China’s foreign exchange environment for renewable energy is growing.
While China is a pioneer in renewable energy market growth, its openness to foreign investments in importing alien renewable technology is ambiguous. Last year, Ernst & Young advisers ranked China as the world’s second-most attractive nation for renewable energy investments, supporting the United States.
In reality, however, it isn’t easy to assess China’s openness to foreign investment into the industry. U.S. renewable energy firms investing in China worry about intellectual land being appropriated without fair compensation, the loss of monetary control, and national security. These are valid dangers to consider when exporting in China, but at the same time, the evidence is anecdotal and therefore hard to substantiate or to curtail.
What’s more certain is that China’s technological improvements in the sector are changing foreign businesses’ incentives to invest in the nation. The change takes place in 2 ways: the first is that other countries may be left behind technologically if they don’t associate with China in creating renewable energy. For instance, take solar energy: China has been putting the gap with western nations in developing key elements of solar panels in recent years. Trina is a Chinese firm and the biggest solar panel manufacturer globally.

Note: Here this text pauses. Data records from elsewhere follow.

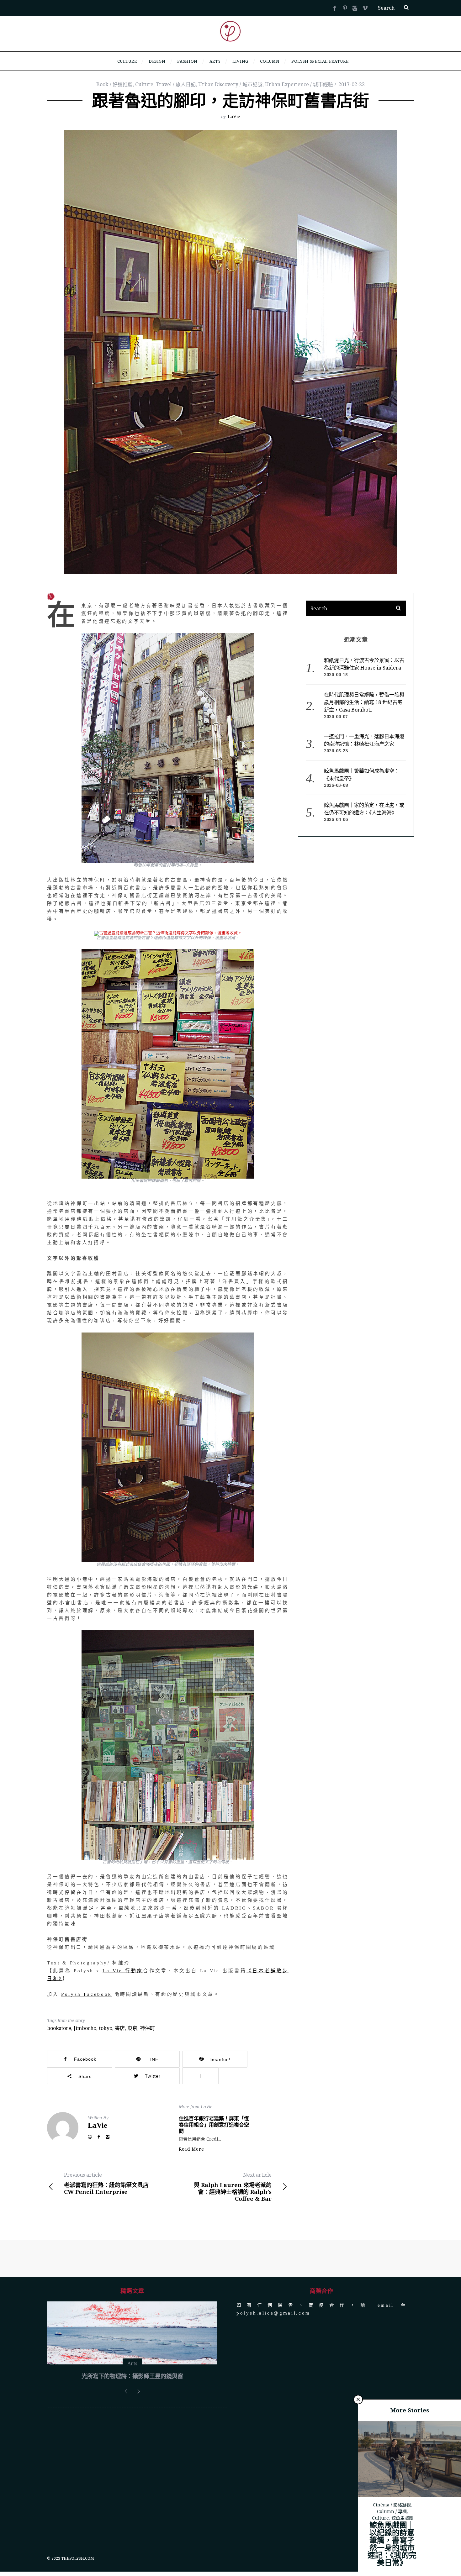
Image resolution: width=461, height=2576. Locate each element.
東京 (132, 2028)
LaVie (234, 116)
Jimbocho (85, 2028)
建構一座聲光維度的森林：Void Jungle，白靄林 (132, 2423)
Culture (144, 84)
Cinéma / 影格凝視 (392, 2505)
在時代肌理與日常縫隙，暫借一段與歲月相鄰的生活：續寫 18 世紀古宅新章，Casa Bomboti (364, 702)
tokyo (105, 2028)
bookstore (59, 2028)
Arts (132, 2410)
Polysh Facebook (86, 1994)
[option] (132, 2366)
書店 (120, 2028)
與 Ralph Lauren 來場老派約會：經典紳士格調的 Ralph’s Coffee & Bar (233, 2186)
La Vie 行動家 (123, 1970)
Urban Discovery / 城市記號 (230, 84)
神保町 (147, 2028)
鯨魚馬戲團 (402, 2518)
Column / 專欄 (392, 2511)
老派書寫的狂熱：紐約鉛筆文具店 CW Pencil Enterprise (106, 2183)
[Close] (358, 2399)
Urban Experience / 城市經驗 (299, 84)
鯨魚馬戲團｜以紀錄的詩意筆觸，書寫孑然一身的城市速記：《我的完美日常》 (392, 2544)
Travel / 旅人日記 (176, 84)
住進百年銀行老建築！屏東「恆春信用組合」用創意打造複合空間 (214, 2124)
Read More (191, 2149)
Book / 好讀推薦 (114, 84)
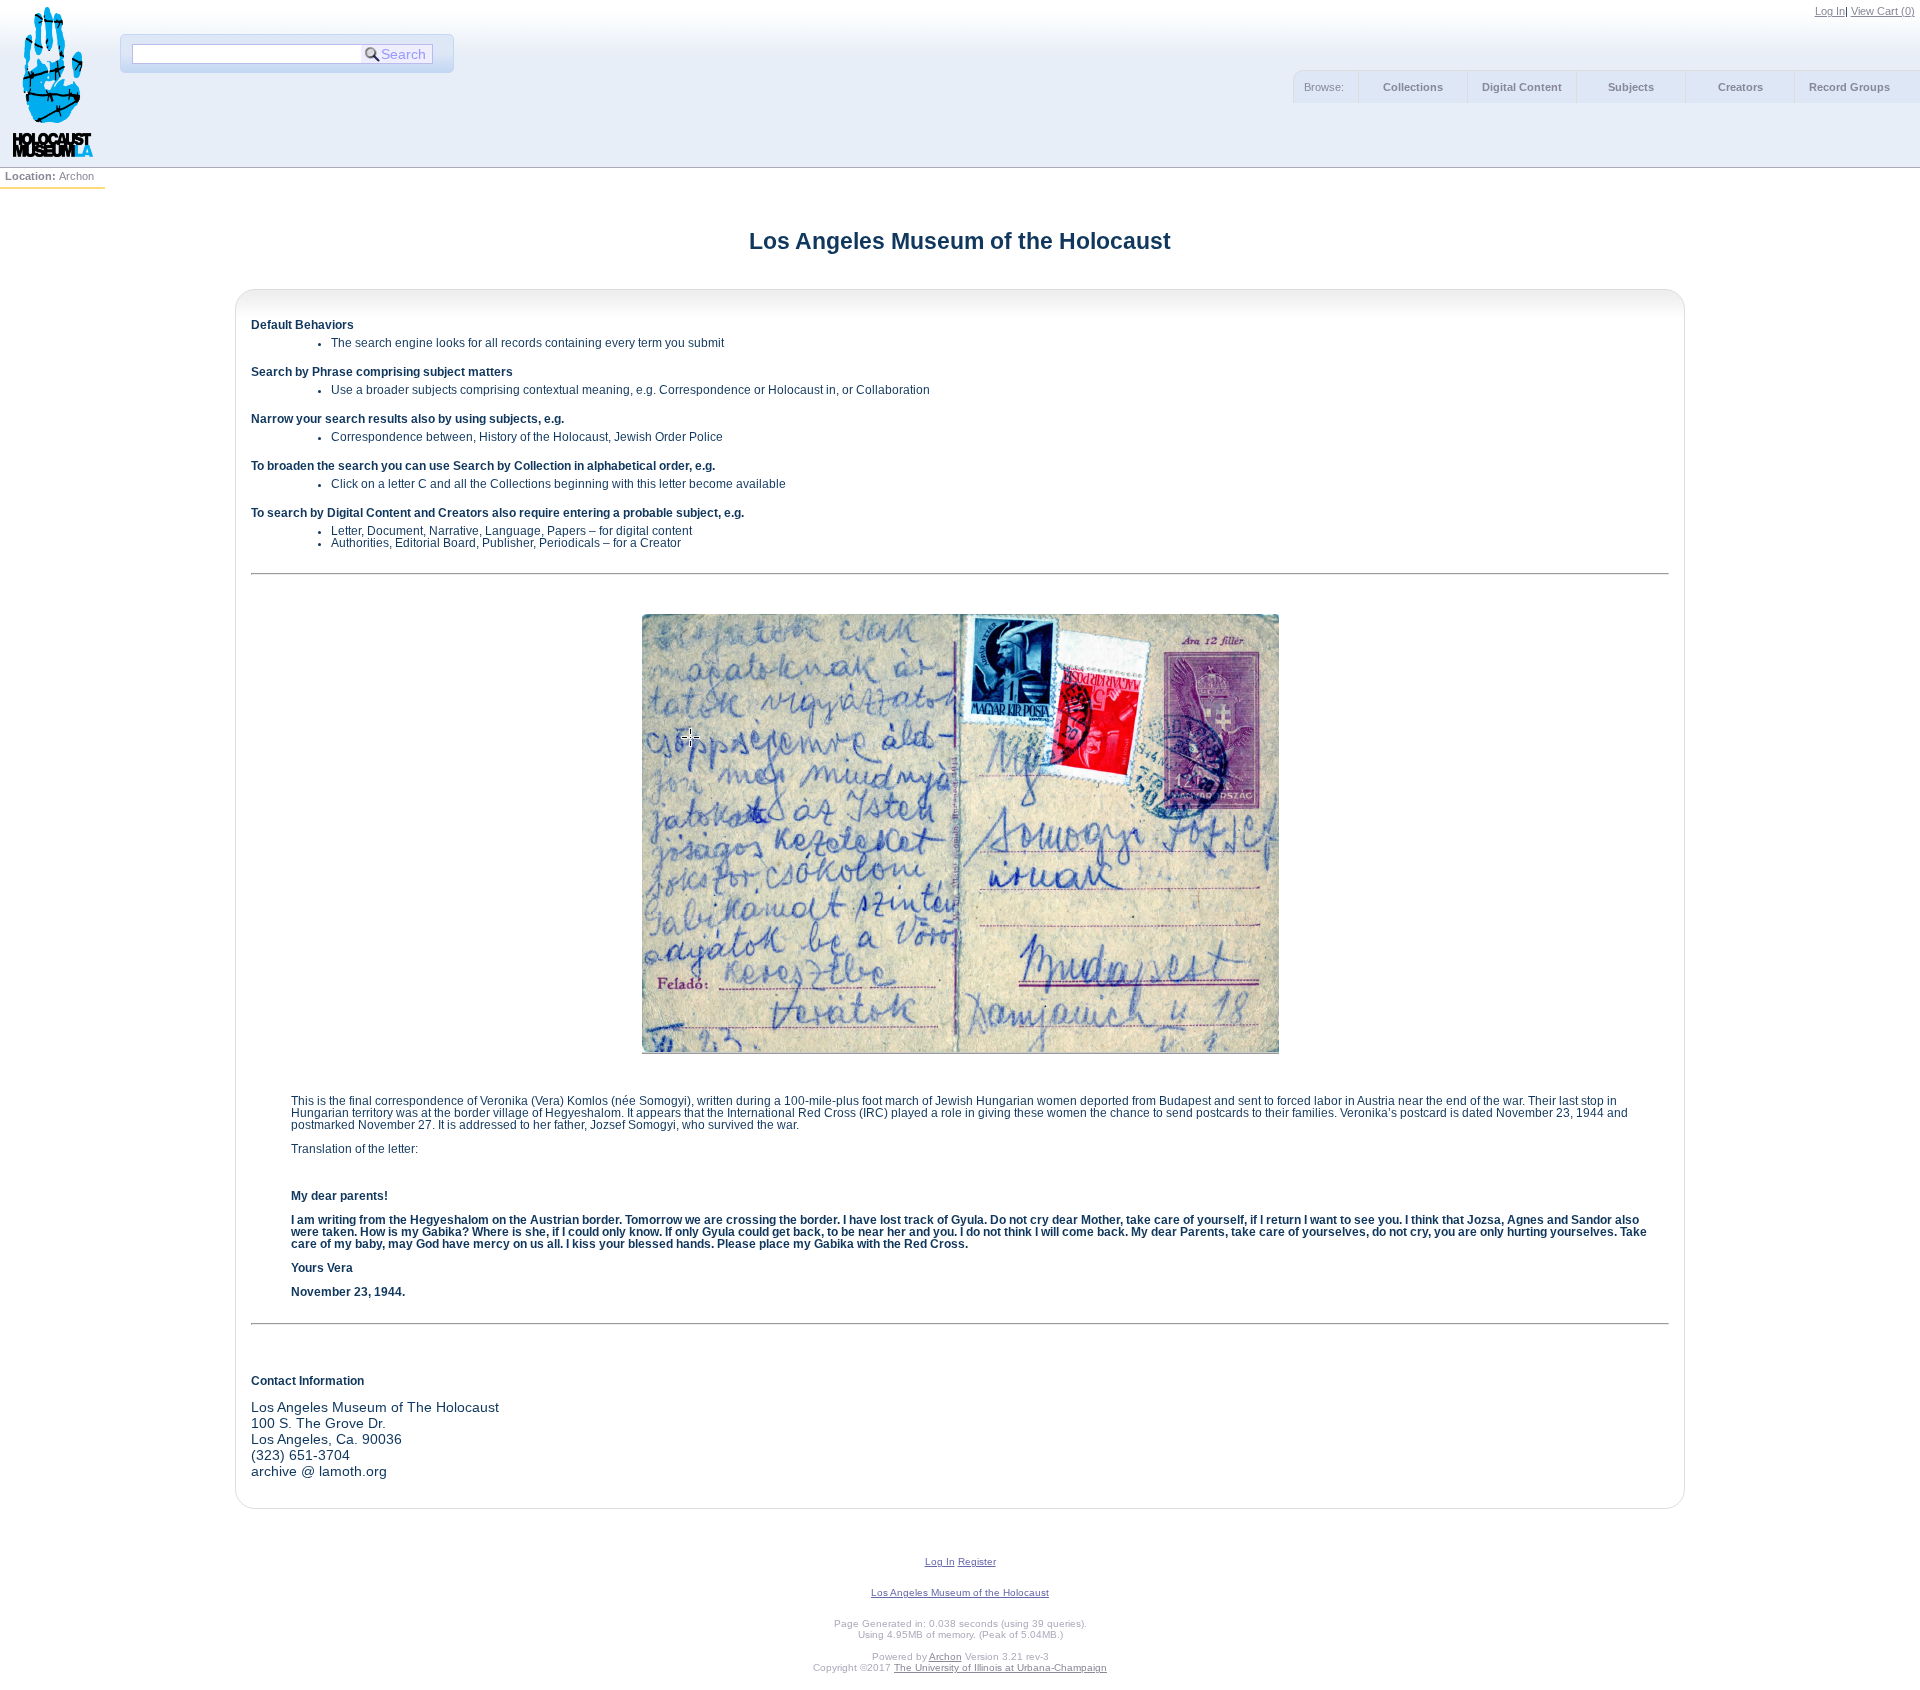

As China becomes one of the world’s leading developers of renewable technologies, the strategic benefits of investing in the Chinese market and cooperating with the local Chinese in development and research might outweigh possible technology thefts’ costs and hazards.
China’s improvements in renewable energy are also changing the nature of international investment going into the sector. The country currently depends on bank loans and corporate bonds for financing renewable energy projects, which doesn’t necessarily lead to high-quality outcomes. This is only because these traditional financing techniques are more accessible to state-owned enterprises (SOE) and place private companies –usually more funds efficient compared to their counterparts — at a disadvantage. Hence, private Chinese firms need more funds and need access to more funding channels.
Innovative financing models like using pension funds, crowd-funding, and direct leasing have already been successfully implemented by renewable energy businesses and financiers in the United States. China needs these financing alternatives initiated and applied in the West, which is why the Chinese government was trying to entice foreign financiers to employ these renewable energy investment techniques through bilateral platforms like the U.S.-China Renewable Energy Partnership.
The U.S. Department of Energy and China’s NEA participates in the partnership to ease cross-border dialogue between businesses. Another group involved in the league is the American Council on Renewable Energy, a trade association of different multinationals and investment banks that possess the essential funding and innovative financing techniques to invest in high-quality renewable energy projects. The development of China’s renewable technology and foreign investment demands presents a substantial opportunity for the country to lead the sector by cooperating with overseas investors with much more innovative financing approaches to execute in its increasingly sophisticated market.